## Assigned task
In the listing below, locate the line containing "1568x735 pixels. How" and the line containing "The image size is (1279, 715).". Output both of them and every line between, exactly as written, and nothing more.

[Opening Data for this task section]

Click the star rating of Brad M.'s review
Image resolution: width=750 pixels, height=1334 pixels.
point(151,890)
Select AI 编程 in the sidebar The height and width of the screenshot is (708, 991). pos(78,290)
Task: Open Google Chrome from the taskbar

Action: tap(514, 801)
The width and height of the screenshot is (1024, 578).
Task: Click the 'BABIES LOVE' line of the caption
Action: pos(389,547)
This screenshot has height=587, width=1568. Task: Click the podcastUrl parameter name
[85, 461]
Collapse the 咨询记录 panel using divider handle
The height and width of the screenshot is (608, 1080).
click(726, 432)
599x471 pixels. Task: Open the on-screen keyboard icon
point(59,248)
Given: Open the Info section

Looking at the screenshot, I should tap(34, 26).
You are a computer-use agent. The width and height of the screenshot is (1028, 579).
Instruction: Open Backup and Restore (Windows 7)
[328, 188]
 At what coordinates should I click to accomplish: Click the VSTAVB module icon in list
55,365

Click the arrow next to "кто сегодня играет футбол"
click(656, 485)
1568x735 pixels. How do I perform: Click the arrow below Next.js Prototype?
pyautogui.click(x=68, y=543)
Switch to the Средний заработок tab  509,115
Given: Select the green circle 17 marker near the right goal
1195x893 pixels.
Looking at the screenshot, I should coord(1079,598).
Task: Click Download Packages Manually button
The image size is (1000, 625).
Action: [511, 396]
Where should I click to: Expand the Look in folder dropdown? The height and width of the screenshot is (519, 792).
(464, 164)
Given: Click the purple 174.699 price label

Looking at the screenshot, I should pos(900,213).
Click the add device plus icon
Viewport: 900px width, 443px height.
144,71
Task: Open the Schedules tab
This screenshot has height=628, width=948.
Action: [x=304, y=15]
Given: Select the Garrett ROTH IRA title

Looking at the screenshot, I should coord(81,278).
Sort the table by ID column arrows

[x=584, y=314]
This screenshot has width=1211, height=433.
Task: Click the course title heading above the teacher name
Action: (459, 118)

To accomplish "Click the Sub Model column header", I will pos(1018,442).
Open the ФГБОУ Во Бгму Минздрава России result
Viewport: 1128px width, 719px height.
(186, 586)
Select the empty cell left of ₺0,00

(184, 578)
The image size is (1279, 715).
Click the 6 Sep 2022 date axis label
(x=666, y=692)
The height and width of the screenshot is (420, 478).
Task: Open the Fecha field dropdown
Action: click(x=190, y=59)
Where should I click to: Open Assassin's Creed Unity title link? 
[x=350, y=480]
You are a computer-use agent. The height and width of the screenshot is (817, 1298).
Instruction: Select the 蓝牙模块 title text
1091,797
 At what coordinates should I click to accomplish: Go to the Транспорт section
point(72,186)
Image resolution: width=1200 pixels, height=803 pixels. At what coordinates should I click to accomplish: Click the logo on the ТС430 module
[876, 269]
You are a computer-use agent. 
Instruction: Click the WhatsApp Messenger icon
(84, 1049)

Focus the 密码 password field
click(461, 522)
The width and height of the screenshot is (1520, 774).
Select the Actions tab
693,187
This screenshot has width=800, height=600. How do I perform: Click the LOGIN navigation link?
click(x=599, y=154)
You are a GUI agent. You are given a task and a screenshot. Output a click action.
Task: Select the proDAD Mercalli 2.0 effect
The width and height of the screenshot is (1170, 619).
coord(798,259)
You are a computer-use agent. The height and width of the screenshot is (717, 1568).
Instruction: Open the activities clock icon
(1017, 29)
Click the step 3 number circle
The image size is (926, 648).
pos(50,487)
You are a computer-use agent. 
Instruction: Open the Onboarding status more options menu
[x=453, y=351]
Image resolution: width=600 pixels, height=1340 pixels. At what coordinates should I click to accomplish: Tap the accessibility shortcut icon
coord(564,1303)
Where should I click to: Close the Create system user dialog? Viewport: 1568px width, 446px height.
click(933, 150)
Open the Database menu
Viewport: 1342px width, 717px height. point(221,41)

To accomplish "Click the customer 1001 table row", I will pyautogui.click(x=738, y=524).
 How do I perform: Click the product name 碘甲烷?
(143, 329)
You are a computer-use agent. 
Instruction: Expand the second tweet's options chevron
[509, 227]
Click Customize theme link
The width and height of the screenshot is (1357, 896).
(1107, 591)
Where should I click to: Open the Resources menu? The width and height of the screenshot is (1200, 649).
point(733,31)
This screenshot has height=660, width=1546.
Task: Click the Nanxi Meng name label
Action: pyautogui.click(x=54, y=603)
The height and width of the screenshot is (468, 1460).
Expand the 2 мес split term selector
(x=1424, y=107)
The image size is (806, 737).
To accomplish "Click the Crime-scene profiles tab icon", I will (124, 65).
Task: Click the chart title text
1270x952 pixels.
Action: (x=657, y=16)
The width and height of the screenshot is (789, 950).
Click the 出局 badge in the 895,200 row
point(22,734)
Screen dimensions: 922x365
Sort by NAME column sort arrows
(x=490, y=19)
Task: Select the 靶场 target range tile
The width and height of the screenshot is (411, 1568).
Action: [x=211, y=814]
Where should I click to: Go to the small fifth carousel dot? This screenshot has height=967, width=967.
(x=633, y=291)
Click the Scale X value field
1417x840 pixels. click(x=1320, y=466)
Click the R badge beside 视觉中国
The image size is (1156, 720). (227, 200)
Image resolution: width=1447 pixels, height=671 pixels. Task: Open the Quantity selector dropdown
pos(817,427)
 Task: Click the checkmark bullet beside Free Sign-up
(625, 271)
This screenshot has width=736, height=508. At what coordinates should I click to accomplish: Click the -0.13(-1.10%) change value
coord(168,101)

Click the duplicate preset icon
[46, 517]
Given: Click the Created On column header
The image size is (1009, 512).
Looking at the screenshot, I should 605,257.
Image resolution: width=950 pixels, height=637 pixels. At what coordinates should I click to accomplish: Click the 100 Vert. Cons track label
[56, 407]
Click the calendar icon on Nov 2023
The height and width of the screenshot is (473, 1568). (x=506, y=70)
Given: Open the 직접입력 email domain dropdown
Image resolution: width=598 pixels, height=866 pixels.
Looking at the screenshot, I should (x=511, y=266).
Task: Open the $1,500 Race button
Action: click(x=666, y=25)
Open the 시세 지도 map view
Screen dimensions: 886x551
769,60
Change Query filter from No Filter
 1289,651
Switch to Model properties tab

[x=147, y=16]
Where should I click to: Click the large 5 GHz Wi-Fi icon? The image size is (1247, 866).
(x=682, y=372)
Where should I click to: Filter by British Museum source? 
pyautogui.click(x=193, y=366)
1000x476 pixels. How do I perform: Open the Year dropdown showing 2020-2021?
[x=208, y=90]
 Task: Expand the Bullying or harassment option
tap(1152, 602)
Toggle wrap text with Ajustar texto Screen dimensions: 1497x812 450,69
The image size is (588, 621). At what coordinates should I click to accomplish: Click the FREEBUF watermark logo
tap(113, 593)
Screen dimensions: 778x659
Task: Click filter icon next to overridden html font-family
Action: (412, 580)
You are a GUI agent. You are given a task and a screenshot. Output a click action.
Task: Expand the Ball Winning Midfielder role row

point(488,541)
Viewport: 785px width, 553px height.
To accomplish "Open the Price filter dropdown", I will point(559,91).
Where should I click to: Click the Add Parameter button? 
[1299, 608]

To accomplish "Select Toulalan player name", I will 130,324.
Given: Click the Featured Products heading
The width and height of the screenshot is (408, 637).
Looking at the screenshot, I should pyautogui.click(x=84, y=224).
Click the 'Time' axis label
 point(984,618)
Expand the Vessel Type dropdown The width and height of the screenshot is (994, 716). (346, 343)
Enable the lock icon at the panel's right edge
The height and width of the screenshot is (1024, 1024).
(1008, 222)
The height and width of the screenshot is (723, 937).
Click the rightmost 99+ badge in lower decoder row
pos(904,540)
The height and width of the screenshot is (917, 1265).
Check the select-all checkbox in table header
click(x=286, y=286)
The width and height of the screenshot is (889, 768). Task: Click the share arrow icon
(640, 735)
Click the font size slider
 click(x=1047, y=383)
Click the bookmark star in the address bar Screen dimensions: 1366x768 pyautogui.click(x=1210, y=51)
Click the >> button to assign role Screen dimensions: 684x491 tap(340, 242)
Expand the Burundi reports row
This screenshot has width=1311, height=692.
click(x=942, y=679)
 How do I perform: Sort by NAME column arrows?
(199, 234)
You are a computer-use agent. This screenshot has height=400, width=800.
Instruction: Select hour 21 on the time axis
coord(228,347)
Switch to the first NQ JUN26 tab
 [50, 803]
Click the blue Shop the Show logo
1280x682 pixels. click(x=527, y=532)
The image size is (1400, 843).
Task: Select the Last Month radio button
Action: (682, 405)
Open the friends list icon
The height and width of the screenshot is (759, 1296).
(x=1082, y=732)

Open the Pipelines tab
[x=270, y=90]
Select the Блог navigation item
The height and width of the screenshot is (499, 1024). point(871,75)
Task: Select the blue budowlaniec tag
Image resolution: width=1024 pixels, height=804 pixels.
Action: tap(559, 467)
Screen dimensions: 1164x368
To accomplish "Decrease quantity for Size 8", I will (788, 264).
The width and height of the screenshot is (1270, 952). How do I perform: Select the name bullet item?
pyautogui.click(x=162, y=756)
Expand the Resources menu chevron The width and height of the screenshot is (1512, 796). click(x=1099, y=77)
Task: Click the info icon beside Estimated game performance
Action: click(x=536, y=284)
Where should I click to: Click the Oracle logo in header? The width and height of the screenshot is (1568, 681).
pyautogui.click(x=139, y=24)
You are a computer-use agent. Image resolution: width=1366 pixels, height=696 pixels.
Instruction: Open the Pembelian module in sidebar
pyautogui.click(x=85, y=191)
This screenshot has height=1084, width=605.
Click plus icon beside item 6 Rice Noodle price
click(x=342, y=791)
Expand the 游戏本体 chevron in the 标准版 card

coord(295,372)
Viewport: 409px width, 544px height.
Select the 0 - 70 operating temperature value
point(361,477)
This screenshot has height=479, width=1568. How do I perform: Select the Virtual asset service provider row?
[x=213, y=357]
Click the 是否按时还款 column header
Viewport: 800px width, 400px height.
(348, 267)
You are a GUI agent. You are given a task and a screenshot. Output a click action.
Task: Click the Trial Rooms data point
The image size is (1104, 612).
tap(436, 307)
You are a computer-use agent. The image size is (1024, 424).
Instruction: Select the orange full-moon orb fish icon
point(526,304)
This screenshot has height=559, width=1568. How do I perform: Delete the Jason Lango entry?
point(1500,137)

[Closing Data for this task section]

## Solution
1568x735 pixels. How do I perform: Click the arrow below Next.js Prototype?
pyautogui.click(x=68, y=543)
Switch to the Средний заработок tab  509,115
Given: Select the green circle 17 marker near the right goal
1195x893 pixels.
Looking at the screenshot, I should coord(1079,598).
Task: Click Download Packages Manually button
The image size is (1000, 625).
Action: [511, 396]
Where should I click to: Expand the Look in folder dropdown? The height and width of the screenshot is (519, 792).
(464, 164)
Given: Click the purple 174.699 price label

Looking at the screenshot, I should pos(900,213).
Click the add device plus icon
Viewport: 900px width, 443px height.
144,71
Task: Open the Schedules tab
This screenshot has height=628, width=948.
Action: [x=304, y=15]
Given: Select the Garrett ROTH IRA title

Looking at the screenshot, I should coord(81,278).
Sort the table by ID column arrows

[x=584, y=314]
This screenshot has width=1211, height=433.
Task: Click the course title heading above the teacher name
Action: (459, 118)

To accomplish "Click the Sub Model column header", I will pos(1018,442).
Open the ФГБОУ Во Бгму Минздрава России result
Viewport: 1128px width, 719px height.
(186, 586)
Select the empty cell left of ₺0,00

(184, 578)
The image size is (1279, 715).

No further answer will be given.